'Real IRA Boss' Shot Dead: Five People Held

'Real IRA Boss' Shot Dead: Five People Held

Five men have been arrested by police after a Real IRA chief was shot and killed in a pub car park in Ireland.

The victim, who has been named locally as Peter Butterly, of Togher, Dunleer, in Co Louth, was gunned down about 30km (19 miles) away, outside the Huntsman Pub in Gormanston, Co Meath.

It is believed he drove into the car park, close to the M1 motorway between Dublin and Belfast just after 2pm on Wednesday.

As he got out of the car, another car pulled up beside him, two men got out and at least one of them fired a number of shots at close range into his upper body and head.

The married father of two teenage girls and an infant son died from his wounds at the scene.

The attackers fled onto the Ballscadden Road in the direction of Gormanston College.

Police, who were on their way to the murder scene, intercepted a Toyota Corolla car and arrested four men, all aged in their 20s.

A handgun was also recovered at the scene of the arrests, while a fifth man - aged in his 40s - was detained nearby shortly afterwards in the pub car park.

All the suspects are being held at different police stations in north Dublin under Section 30 of the Offences Against the State Act.

A police source said one line of inquiry was that Butterly was lured to his death as part of a bloody fall-out involving dissident republicans.

He was an associate of a Real IRA boss and convicted criminal Alan Ryan, who was shot dead in north Dublin last year as part of the ongoing feud.

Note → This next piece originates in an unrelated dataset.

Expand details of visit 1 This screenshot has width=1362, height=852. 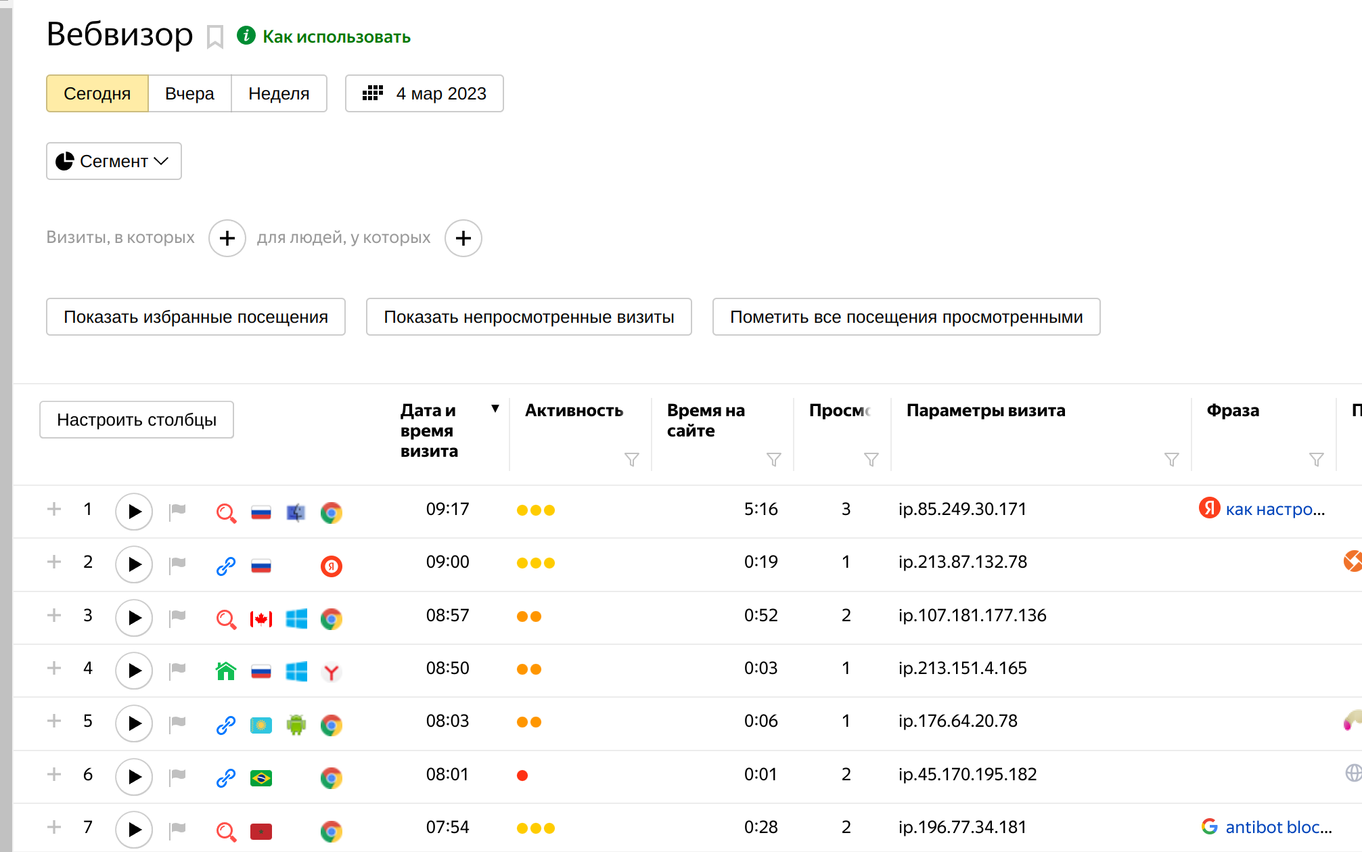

Ryan's faction was involved in extortion and intimidation of drug dealers and racketeering against pub and club owners.

Butterly appeared before the non-jury Special Criminal Court last year accused of membership of the Real IRA.

"He was a reasonably significant player in the Real IRA," said one police source.

In his mid-30s, he was arrested in 2010 by anti-terror detectives in a wave of raids across Louth, Wexford and Waterford, during which 10 people were detained as firearms, ammunition and bomb-making equipment were recovered.

The man had denied membership of an unlawful organisation but the case against him collapsed because a then recent Supreme Court ruling had rendered the warrant used for his arrest as unconstitutional.